__INPUT DATA__:

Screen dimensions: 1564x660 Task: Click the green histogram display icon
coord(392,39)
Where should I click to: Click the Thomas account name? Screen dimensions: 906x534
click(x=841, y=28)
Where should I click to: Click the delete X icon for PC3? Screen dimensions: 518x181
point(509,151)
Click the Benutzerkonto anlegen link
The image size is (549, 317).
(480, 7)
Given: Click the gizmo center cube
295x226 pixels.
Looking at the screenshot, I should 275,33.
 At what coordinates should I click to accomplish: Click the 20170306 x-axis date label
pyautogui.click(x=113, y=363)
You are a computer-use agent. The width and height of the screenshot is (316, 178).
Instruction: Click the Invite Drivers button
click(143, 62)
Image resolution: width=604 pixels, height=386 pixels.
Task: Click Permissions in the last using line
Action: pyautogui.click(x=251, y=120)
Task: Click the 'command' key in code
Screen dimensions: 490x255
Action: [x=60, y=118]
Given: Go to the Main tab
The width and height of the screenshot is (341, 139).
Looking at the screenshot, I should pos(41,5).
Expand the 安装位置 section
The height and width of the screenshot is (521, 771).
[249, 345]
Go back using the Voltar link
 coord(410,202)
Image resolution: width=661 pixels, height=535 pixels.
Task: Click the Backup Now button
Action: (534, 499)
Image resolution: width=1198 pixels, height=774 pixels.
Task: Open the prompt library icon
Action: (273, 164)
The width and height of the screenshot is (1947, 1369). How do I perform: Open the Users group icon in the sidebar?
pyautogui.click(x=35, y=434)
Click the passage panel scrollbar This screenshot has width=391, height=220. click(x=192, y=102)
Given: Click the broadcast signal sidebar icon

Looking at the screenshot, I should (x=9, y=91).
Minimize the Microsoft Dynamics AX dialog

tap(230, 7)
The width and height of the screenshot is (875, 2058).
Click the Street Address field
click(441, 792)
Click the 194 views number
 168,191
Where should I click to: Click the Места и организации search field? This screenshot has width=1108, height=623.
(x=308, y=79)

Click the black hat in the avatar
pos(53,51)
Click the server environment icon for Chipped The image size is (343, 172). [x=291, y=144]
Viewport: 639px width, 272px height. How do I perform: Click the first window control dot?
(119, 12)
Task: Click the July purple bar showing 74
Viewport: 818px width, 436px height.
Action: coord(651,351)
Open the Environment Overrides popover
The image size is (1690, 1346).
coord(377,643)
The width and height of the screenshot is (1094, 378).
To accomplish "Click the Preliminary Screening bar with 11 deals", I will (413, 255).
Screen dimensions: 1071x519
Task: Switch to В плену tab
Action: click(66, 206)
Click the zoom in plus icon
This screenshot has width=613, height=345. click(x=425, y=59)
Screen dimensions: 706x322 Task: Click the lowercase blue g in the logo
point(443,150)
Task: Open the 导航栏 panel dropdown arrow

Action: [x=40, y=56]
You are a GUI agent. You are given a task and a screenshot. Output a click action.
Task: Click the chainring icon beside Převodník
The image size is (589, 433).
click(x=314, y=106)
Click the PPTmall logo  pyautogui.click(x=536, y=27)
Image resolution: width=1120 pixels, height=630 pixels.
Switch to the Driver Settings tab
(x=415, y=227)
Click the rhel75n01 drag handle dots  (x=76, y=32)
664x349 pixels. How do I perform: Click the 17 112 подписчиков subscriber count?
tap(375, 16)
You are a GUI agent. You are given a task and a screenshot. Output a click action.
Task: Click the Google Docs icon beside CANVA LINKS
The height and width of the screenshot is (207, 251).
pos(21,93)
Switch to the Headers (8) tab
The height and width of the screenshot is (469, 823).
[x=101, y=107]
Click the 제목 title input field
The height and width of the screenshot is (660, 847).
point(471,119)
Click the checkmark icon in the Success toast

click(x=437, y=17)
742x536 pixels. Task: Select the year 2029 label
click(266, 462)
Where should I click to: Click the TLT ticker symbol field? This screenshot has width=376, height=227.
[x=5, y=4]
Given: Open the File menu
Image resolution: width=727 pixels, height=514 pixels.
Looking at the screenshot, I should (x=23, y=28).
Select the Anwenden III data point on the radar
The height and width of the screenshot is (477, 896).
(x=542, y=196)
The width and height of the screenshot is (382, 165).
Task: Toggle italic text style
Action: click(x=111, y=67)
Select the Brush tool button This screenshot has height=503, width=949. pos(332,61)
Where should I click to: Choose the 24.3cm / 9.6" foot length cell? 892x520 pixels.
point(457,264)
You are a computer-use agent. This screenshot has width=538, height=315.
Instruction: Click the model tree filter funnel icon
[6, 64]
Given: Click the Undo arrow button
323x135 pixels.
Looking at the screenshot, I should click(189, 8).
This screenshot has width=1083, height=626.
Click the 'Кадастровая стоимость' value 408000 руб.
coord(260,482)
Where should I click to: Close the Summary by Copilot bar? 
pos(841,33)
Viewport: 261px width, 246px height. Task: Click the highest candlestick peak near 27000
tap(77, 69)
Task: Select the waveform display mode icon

__WHAT YOU ARE ASKED TO DO__: Convert the stretch of items above, from the line containing "Viewport: 639px width, 272px" through the line containing "Click the PPTmall", into a JSON list of strings. Use one string per line and omit blank lines.

__PROBLEM SOLUTION__:
[
  "Viewport: 639px width, 272px height. How do I perform: Click the first window control dot?",
  "(119, 12)",
  "Task: Click the July purple bar showing 74",
  "Viewport: 818px width, 436px height.",
  "Action: coord(651,351)",
  "Open the Environment Overrides popover",
  "The image size is (1690, 1346).",
  "coord(377,643)",
  "The width and height of the screenshot is (1094, 378).",
  "To accomplish \"Click the Preliminary Screening bar with 11 deals\", I will (413, 255).",
  "Screen dimensions: 1071x519",
  "Task: Switch to В плену tab",
  "Action: click(66, 206)",
  "Click the zoom in plus icon",
  "This screenshot has width=613, height=345. click(x=425, y=59)",
  "Screen dimensions: 706x322 Task: Click the lowercase blue g in the logo",
  "point(443,150)",
  "Task: Open the 导航栏 panel dropdown arrow",
  "Action: [x=40, y=56]",
  "You are a GUI agent. You are given a task and a screenshot. Output a click action.",
  "Task: Click the chainring icon beside Převodník",
  "The image size is (589, 433).",
  "click(x=314, y=106)",
  "Click the PPTmall logo  pyautogui.click(x=536, y=27)"
]